### Task: translating number words into numbers (e.g. one two three -> 1 2 3)

* Seq2seq as in Sutskever et al. (2014)

In [1]:
# Add custom import path

import sys
sys.path.insert(0, '/home/jacobsuwang/Documents/UTA2018/NEURAL-NETS/ATTENTION/CODE/01-import-folder')

### MAKING DATA

In [2]:
# Data generation

import utils

vocab = set(['PAD','EOS','1','2','3','4','5','one','two','three','four','five'])
word2idx = {'PAD':0,'EOS':1,'1':2,'2':3,'3':4,'4':5,'5':6,
            'one':7,'two':8,'three':9,'four':10,'five':11}
idx2word = {idx:word for word,idx in word2idx.iteritems()}
word2digit_translate = {'one':'1','two':'2','three':'3',
                        'four':'4','five':'5'}
word2digit_translate_byidx = {7:2,8:3,9:4,10:5,11:6}

def code_sequence(s):
    '''
    Take a sentence, convert it to a list of words (in vocab), 
    then return idx encoding.
    '''
    seq = s.split()
    return [word2idx[word] for word in seq]

def decode_sequence(l):
    '''
    Take a list of indices, return words.
    '''
    return ' '.join([idx2word[idx] for idx in l])

def encode(data):
    '''
    Take sentence data, encode it.
    '''
    return [code_sequence(dat) for dat in data]

def to_readable(batch):
    '''
    Take a time-major batch of data, 
    return a list of translated words.
    '''
    batch_t = batch.transpose() # time-major -> batch-major
    return [decode_sequence(dat) for dat in batch_t]

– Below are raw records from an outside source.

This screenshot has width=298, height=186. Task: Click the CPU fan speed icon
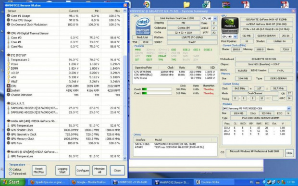(x=8, y=86)
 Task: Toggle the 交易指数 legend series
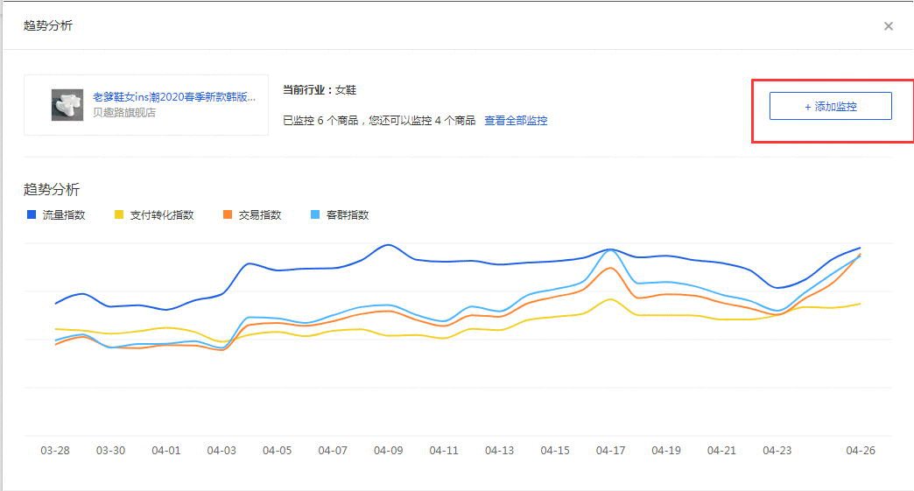tap(253, 215)

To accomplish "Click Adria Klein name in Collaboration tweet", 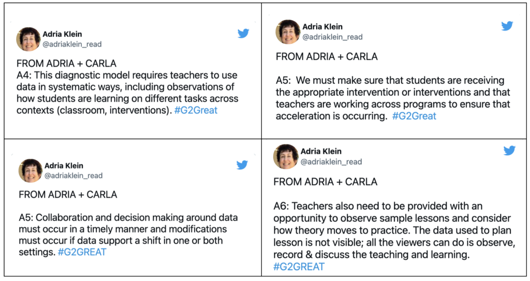I will tap(64, 166).
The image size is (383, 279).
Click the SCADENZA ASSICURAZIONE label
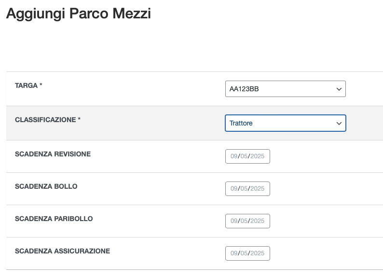tap(62, 251)
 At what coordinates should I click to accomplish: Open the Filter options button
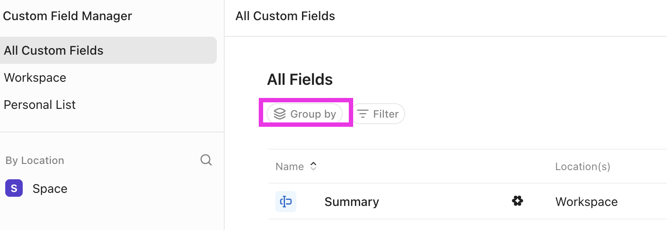click(x=379, y=114)
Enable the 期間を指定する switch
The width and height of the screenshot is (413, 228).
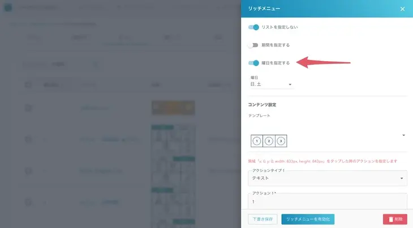253,45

# To transform data (i.e. list of sentences as wordlists) into
# input data, feed it to utils.batch
# sample results:
# utils.batch([code_sequence('1 2 3')])
# (array([[1],
#         [2],
#         [3]], dtype=int32), [3])
# that is, a tuple (time major with shape [max_time, batch_size])
# so with a batch of two, we get
# (array([[1, 4],
#         [2, 5],
#         [3, 5]], dtype=int32), [3, 3])

# Data generator

def random_length(len_from, len_to):
    if len_from == len_to:
        return len_from
    return np.random.randint(len_from, len_to)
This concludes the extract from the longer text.